*INSTRUCTIONS FOR THE TASK*. Write out the whole listing exactly as it is written below.

*SUPPLIED MATERIAL*.
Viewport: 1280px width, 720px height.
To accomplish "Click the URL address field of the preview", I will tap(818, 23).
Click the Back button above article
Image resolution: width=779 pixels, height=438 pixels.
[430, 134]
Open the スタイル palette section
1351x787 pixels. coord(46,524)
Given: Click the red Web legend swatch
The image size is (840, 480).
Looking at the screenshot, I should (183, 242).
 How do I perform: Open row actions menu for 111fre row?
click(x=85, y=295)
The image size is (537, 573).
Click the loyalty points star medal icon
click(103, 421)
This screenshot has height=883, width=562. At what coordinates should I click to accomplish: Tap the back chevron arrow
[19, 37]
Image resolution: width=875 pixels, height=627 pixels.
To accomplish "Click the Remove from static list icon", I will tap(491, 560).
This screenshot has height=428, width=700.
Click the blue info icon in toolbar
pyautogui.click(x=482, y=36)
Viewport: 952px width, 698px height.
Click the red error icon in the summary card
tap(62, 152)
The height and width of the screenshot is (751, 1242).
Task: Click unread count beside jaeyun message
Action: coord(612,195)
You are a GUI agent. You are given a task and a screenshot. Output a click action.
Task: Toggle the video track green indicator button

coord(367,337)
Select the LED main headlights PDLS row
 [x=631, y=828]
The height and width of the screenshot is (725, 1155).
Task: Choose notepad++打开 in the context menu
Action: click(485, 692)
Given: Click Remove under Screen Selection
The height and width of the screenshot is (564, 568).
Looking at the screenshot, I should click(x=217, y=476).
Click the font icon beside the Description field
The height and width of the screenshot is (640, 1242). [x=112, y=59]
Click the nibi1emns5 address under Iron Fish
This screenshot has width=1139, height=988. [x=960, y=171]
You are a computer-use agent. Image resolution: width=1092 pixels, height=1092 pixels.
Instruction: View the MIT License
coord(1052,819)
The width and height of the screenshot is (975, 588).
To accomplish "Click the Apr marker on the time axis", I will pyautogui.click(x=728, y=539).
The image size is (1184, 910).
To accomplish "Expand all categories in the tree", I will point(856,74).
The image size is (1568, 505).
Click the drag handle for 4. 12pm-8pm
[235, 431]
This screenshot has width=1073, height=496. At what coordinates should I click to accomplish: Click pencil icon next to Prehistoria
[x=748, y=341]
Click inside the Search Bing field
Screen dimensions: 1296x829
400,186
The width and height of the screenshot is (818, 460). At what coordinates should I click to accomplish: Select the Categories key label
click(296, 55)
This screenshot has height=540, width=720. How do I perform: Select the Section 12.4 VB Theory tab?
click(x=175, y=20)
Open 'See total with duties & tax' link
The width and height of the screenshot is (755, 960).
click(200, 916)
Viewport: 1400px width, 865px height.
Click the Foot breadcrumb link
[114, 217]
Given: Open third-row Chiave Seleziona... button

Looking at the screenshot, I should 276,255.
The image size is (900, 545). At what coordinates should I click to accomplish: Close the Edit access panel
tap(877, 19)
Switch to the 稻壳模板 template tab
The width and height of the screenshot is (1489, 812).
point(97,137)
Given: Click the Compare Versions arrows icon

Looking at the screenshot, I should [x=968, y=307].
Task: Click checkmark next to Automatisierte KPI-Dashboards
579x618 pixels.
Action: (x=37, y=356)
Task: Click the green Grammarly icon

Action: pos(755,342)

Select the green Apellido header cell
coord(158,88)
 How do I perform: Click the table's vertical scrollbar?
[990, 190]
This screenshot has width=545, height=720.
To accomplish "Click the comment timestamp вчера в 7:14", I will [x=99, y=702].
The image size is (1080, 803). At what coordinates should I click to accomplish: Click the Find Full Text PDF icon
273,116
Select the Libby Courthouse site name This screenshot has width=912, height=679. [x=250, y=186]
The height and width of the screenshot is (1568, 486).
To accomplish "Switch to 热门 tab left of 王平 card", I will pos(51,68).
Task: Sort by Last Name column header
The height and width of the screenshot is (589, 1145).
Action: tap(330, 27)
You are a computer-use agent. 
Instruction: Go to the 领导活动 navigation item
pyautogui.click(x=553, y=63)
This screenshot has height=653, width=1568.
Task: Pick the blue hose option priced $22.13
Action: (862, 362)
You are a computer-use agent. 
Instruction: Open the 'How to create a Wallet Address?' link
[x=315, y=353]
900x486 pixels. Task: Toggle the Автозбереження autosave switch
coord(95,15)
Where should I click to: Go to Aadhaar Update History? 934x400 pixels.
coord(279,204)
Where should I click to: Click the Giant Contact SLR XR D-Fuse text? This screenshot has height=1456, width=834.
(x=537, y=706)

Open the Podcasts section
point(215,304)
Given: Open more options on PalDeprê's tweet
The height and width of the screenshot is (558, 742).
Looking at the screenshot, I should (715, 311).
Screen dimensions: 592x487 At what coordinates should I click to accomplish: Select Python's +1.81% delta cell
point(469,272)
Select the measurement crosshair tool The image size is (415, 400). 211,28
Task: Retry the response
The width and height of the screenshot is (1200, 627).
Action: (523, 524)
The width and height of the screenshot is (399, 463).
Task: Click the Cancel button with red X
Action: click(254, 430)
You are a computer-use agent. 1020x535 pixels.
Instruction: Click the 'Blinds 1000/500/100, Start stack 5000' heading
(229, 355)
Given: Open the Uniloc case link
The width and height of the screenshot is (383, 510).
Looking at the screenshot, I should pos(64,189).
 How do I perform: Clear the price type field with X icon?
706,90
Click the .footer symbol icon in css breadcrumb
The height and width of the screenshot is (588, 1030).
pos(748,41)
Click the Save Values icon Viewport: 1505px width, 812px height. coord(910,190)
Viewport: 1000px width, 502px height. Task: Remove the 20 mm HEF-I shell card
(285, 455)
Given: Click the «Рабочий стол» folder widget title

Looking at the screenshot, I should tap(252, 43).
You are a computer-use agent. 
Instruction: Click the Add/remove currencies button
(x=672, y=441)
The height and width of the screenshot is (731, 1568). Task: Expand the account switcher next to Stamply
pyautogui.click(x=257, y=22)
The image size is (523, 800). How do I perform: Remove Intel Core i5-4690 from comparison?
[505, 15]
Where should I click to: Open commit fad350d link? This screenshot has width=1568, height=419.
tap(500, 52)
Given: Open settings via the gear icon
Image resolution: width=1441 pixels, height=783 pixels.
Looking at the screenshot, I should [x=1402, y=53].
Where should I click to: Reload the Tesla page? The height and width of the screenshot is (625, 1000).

*RESULT*.
Viewport: 1280px width, 720px height.
To accomplish "Click the URL address field of the preview", I will tap(818, 23).
Click the Back button above article
Image resolution: width=779 pixels, height=438 pixels.
[430, 134]
Open the スタイル palette section
1351x787 pixels. coord(46,524)
Given: Click the red Web legend swatch
The image size is (840, 480).
Looking at the screenshot, I should (183, 242).
 How do I perform: Open row actions menu for 111fre row?
click(x=85, y=295)
The image size is (537, 573).
Click the loyalty points star medal icon
click(103, 421)
This screenshot has height=883, width=562. At what coordinates should I click to accomplish: Tap the back chevron arrow
[19, 37]
Image resolution: width=875 pixels, height=627 pixels.
To accomplish "Click the Remove from static list icon", I will tap(491, 560).
This screenshot has height=428, width=700.
Click the blue info icon in toolbar
pyautogui.click(x=482, y=36)
Viewport: 952px width, 698px height.
Click the red error icon in the summary card
tap(62, 152)
The height and width of the screenshot is (751, 1242).
Task: Click unread count beside jaeyun message
Action: coord(612,195)
You are a GUI agent. You are given a task and a screenshot. Output a click action.
Task: Toggle the video track green indicator button

coord(367,337)
Select the LED main headlights PDLS row
 [x=631, y=828]
The height and width of the screenshot is (725, 1155).
Task: Choose notepad++打开 in the context menu
Action: click(485, 692)
Given: Click Remove under Screen Selection
The height and width of the screenshot is (564, 568).
Looking at the screenshot, I should click(x=217, y=476).
Click the font icon beside the Description field
The height and width of the screenshot is (640, 1242). [x=112, y=59]
Click the nibi1emns5 address under Iron Fish
This screenshot has width=1139, height=988. [x=960, y=171]
You are a computer-use agent. Image resolution: width=1092 pixels, height=1092 pixels.
Instruction: View the MIT License
coord(1052,819)
The width and height of the screenshot is (975, 588).
To accomplish "Click the Apr marker on the time axis", I will pyautogui.click(x=728, y=539).
The image size is (1184, 910).
To accomplish "Expand all categories in the tree", I will point(856,74).
The image size is (1568, 505).
Click the drag handle for 4. 12pm-8pm
[235, 431]
This screenshot has width=1073, height=496. At what coordinates should I click to accomplish: Click pencil icon next to Prehistoria
[x=748, y=341]
Click inside the Search Bing field
Screen dimensions: 1296x829
400,186
The width and height of the screenshot is (818, 460). At what coordinates should I click to accomplish: Select the Categories key label
click(296, 55)
This screenshot has height=540, width=720. How do I perform: Select the Section 12.4 VB Theory tab?
click(x=175, y=20)
Open 'See total with duties & tax' link
The width and height of the screenshot is (755, 960).
click(200, 916)
Viewport: 1400px width, 865px height.
Click the Foot breadcrumb link
[114, 217]
Given: Open third-row Chiave Seleziona... button

Looking at the screenshot, I should 276,255.
The image size is (900, 545). At what coordinates should I click to accomplish: Close the Edit access panel
tap(877, 19)
Switch to the 稻壳模板 template tab
The width and height of the screenshot is (1489, 812).
point(97,137)
Given: Click the Compare Versions arrows icon

Looking at the screenshot, I should [x=968, y=307].
Task: Click checkmark next to Automatisierte KPI-Dashboards
579x618 pixels.
Action: (x=37, y=356)
Task: Click the green Grammarly icon

Action: pos(755,342)

Select the green Apellido header cell
coord(158,88)
 How do I perform: Click the table's vertical scrollbar?
[990, 190]
This screenshot has width=545, height=720.
To accomplish "Click the comment timestamp вчера в 7:14", I will [x=99, y=702].
The image size is (1080, 803). At what coordinates should I click to accomplish: Click the Find Full Text PDF icon
273,116
Select the Libby Courthouse site name This screenshot has width=912, height=679. [x=250, y=186]
The height and width of the screenshot is (1568, 486).
To accomplish "Switch to 热门 tab left of 王平 card", I will pos(51,68).
Task: Sort by Last Name column header
The height and width of the screenshot is (589, 1145).
Action: tap(330, 27)
You are a computer-use agent. 
Instruction: Go to the 领导活动 navigation item
pyautogui.click(x=553, y=63)
This screenshot has height=653, width=1568.
Task: Pick the blue hose option priced $22.13
Action: (862, 362)
You are a computer-use agent. 
Instruction: Open the 'How to create a Wallet Address?' link
[x=315, y=353]
900x486 pixels. Task: Toggle the Автозбереження autosave switch
coord(95,15)
Where should I click to: Go to Aadhaar Update History? 934x400 pixels.
coord(279,204)
Where should I click to: Click the Giant Contact SLR XR D-Fuse text? This screenshot has height=1456, width=834.
(x=537, y=706)

Open the Podcasts section
point(215,304)
Given: Open more options on PalDeprê's tweet
The height and width of the screenshot is (558, 742).
Looking at the screenshot, I should (715, 311).
Screen dimensions: 592x487 At what coordinates should I click to accomplish: Select Python's +1.81% delta cell
point(469,272)
Select the measurement crosshair tool The image size is (415, 400). 211,28
Task: Retry the response
The width and height of the screenshot is (1200, 627).
Action: (523, 524)
The width and height of the screenshot is (399, 463).
Task: Click the Cancel button with red X
Action: click(254, 430)
You are a computer-use agent. 1020x535 pixels.
Instruction: Click the 'Blinds 1000/500/100, Start stack 5000' heading
(229, 355)
Given: Open the Uniloc case link
The width and height of the screenshot is (383, 510).
Looking at the screenshot, I should pos(64,189).
 How do I perform: Clear the price type field with X icon?
706,90
Click the .footer symbol icon in css breadcrumb
The height and width of the screenshot is (588, 1030).
pos(748,41)
Click the Save Values icon Viewport: 1505px width, 812px height. coord(910,190)
Viewport: 1000px width, 502px height. Task: Remove the 20 mm HEF-I shell card
(285, 455)
Given: Click the «Рабочий стол» folder widget title

Looking at the screenshot, I should tap(252, 43).
You are a computer-use agent. 
Instruction: Click the Add/remove currencies button
(x=672, y=441)
The height and width of the screenshot is (731, 1568). Task: Expand the account switcher next to Stamply
pyautogui.click(x=257, y=22)
The image size is (523, 800). How do I perform: Remove Intel Core i5-4690 from comparison?
[505, 15]
Where should I click to: Open commit fad350d link? This screenshot has width=1568, height=419.
tap(500, 52)
Given: Open settings via the gear icon
Image resolution: width=1441 pixels, height=783 pixels.
Looking at the screenshot, I should [x=1402, y=53].
Where should I click to: Reload the Tesla page? The height and width of the screenshot is (625, 1000).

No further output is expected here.